*SUPPLIED MATERIAL*
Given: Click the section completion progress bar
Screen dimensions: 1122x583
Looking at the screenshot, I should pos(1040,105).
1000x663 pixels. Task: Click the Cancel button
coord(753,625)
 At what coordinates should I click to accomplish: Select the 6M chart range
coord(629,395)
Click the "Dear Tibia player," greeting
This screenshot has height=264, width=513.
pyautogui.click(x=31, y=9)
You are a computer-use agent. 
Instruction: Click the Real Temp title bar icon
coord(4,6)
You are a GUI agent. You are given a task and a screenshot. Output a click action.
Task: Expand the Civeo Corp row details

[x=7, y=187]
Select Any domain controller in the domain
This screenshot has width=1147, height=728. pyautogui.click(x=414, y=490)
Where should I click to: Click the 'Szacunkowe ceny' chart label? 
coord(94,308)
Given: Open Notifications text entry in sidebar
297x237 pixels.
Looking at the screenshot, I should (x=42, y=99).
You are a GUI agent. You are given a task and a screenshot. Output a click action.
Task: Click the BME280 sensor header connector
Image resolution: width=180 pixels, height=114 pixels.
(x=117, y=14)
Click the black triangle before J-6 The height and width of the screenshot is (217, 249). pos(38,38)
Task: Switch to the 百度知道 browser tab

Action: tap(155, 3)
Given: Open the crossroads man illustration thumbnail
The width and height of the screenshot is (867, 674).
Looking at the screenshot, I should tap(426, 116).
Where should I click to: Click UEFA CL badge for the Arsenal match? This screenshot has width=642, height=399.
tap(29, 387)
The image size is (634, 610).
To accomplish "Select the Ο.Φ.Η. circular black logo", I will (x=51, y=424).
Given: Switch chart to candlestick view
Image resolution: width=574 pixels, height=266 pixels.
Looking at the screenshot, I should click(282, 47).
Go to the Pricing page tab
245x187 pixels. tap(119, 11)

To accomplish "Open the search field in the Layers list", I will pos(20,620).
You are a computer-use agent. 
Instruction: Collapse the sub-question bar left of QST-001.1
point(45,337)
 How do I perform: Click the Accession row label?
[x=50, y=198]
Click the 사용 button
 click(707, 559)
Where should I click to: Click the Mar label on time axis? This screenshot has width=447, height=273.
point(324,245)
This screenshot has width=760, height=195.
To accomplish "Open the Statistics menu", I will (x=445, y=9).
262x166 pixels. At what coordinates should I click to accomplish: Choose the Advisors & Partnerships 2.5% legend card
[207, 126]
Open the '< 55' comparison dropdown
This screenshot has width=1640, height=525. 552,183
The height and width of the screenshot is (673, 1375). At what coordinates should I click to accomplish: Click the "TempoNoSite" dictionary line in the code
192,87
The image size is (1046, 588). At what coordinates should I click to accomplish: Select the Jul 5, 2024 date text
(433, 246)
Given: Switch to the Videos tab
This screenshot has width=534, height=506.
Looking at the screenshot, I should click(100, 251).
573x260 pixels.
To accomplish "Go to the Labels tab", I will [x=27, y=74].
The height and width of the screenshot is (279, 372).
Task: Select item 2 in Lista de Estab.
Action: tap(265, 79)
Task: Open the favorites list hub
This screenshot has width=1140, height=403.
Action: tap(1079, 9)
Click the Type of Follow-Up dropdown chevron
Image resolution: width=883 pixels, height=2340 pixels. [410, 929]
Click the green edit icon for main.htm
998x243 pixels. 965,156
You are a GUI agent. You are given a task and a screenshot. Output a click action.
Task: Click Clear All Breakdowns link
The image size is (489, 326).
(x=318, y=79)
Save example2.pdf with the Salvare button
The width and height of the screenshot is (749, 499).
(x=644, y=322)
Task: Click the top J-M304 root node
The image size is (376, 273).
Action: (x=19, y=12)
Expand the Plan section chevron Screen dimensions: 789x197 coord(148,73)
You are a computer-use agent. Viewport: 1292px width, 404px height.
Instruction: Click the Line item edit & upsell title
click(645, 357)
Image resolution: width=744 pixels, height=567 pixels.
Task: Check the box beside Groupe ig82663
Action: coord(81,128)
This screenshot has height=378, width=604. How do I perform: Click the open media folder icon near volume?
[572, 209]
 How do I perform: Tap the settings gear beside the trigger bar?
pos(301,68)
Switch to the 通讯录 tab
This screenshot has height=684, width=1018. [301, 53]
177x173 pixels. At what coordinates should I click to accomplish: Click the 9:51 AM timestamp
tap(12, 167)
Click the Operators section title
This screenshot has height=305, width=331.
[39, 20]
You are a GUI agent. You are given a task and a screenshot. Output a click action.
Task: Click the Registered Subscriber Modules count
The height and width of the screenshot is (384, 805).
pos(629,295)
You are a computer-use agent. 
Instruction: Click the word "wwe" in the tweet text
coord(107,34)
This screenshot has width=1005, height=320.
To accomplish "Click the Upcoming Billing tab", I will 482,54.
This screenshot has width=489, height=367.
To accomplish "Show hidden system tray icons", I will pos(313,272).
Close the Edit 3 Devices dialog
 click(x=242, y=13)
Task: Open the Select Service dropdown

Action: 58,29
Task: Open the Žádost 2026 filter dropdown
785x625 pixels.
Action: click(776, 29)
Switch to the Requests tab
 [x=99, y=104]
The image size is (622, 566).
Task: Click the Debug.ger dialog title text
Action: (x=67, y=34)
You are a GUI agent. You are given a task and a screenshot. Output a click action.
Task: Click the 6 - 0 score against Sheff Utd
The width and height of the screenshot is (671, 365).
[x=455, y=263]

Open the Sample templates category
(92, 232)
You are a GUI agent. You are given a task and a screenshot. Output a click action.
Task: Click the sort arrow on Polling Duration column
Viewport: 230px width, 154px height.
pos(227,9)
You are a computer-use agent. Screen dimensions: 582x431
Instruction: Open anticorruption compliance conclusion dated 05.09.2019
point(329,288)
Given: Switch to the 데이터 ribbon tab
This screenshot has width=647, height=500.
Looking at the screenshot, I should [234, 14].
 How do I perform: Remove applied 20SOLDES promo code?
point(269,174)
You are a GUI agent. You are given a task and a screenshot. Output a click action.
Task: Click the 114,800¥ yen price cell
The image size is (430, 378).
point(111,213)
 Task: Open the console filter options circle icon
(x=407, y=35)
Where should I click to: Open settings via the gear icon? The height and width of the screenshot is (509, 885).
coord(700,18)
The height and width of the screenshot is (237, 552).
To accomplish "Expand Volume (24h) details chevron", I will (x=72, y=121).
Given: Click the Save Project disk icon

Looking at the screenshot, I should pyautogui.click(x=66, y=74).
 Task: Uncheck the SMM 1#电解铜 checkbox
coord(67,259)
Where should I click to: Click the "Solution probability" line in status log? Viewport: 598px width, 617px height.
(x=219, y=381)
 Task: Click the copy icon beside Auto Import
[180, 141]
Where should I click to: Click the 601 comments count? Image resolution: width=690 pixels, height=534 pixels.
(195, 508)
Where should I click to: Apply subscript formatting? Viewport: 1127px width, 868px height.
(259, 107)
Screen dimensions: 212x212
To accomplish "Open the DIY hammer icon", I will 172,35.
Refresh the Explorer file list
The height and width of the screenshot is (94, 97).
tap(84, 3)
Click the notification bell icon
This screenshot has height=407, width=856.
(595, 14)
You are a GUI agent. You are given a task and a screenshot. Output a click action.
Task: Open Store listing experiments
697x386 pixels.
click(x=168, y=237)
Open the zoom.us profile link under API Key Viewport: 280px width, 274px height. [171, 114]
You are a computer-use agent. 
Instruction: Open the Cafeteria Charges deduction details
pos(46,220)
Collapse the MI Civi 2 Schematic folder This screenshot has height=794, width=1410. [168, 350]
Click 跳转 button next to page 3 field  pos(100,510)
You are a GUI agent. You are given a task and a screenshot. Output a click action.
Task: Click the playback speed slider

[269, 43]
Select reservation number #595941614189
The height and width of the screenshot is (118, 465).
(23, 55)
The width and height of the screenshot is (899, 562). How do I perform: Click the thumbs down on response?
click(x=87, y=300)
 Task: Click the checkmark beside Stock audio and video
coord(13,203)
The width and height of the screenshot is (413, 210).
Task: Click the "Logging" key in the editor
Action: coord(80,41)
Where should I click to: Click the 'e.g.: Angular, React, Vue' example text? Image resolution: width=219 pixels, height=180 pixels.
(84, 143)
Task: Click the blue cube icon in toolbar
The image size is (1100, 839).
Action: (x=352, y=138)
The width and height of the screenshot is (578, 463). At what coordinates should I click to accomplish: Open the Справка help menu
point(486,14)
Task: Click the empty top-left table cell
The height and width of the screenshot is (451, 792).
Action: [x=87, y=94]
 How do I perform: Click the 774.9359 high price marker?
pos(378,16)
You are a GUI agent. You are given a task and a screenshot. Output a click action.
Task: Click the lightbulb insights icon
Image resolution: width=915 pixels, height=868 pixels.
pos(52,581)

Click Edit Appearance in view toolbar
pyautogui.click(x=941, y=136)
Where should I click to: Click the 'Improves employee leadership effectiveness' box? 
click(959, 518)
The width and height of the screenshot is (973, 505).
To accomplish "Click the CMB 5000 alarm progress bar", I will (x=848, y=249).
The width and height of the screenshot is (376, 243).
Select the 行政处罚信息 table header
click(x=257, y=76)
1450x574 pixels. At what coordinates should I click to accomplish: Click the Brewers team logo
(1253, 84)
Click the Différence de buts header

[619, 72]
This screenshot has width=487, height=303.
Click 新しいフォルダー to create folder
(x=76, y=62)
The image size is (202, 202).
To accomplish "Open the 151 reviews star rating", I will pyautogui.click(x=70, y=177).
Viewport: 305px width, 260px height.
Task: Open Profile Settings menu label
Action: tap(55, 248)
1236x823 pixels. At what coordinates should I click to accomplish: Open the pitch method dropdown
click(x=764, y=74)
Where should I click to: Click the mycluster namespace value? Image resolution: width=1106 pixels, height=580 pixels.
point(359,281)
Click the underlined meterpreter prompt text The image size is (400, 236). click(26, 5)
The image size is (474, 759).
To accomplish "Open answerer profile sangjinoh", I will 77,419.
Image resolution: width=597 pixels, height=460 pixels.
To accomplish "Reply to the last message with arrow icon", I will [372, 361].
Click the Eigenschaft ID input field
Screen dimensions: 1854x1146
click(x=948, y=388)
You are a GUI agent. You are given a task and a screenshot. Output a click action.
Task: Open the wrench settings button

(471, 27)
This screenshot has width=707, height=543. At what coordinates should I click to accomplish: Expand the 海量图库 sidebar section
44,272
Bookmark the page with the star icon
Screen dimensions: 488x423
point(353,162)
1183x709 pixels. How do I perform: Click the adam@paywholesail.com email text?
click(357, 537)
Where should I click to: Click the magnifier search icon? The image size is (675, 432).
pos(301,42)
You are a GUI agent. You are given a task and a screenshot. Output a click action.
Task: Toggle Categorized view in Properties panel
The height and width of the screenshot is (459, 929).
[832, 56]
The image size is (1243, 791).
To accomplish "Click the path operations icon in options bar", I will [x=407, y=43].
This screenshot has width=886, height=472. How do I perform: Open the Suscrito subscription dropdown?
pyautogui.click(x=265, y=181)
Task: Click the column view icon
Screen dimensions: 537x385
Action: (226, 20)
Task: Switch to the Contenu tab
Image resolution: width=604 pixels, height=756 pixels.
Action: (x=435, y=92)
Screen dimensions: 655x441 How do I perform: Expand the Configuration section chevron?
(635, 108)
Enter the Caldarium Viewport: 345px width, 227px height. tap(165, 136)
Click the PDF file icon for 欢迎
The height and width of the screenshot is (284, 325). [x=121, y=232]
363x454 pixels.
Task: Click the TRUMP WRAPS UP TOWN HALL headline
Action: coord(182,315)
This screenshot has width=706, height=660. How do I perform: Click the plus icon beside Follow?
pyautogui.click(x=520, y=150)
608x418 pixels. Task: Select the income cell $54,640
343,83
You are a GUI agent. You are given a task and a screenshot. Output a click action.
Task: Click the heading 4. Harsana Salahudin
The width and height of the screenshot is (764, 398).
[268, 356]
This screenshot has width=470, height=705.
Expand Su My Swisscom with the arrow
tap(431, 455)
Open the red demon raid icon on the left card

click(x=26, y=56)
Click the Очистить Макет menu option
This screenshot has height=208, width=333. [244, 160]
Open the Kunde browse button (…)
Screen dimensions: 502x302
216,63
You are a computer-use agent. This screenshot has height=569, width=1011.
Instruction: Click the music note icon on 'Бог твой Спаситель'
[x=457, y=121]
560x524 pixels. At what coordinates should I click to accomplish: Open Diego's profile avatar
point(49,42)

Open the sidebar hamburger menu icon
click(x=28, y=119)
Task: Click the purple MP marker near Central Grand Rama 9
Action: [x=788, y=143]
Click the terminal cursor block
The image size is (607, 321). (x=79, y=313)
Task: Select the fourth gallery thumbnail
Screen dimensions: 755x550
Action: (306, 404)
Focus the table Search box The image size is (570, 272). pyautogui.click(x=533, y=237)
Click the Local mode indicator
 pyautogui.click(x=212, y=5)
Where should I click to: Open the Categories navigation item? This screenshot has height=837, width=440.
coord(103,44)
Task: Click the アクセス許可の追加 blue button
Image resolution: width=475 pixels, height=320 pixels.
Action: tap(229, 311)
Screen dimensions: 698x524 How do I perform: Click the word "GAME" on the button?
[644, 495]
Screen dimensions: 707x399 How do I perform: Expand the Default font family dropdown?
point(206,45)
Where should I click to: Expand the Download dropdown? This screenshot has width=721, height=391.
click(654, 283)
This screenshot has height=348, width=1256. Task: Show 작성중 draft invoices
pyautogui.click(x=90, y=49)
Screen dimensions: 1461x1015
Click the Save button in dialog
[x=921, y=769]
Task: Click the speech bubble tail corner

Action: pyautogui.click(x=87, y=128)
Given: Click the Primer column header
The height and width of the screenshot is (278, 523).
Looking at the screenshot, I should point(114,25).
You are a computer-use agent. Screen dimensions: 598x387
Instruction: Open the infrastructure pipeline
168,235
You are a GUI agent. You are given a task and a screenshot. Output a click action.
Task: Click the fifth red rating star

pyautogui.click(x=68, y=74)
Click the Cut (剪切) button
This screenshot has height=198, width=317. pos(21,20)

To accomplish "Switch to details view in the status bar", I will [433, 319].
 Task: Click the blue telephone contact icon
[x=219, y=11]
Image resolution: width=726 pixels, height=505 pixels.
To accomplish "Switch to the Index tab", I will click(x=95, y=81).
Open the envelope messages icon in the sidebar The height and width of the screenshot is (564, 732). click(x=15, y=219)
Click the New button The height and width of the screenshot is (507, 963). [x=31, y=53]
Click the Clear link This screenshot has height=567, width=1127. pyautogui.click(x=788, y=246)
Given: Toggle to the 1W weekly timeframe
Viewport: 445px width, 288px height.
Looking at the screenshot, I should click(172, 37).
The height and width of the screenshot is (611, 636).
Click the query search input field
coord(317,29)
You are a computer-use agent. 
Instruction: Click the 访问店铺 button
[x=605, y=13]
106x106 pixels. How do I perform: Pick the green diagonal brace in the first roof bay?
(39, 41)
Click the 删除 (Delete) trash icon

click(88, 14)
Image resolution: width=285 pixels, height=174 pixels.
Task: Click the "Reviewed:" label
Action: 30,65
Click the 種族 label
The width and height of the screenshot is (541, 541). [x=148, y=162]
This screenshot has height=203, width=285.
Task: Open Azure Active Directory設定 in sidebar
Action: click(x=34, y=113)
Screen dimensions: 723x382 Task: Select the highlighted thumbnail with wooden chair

*WHAT THE TASK ASKS*
Only a number is asked for here: the count of lines in the records that hold "column".

*OUTPUT OF THE EXERCISE*
3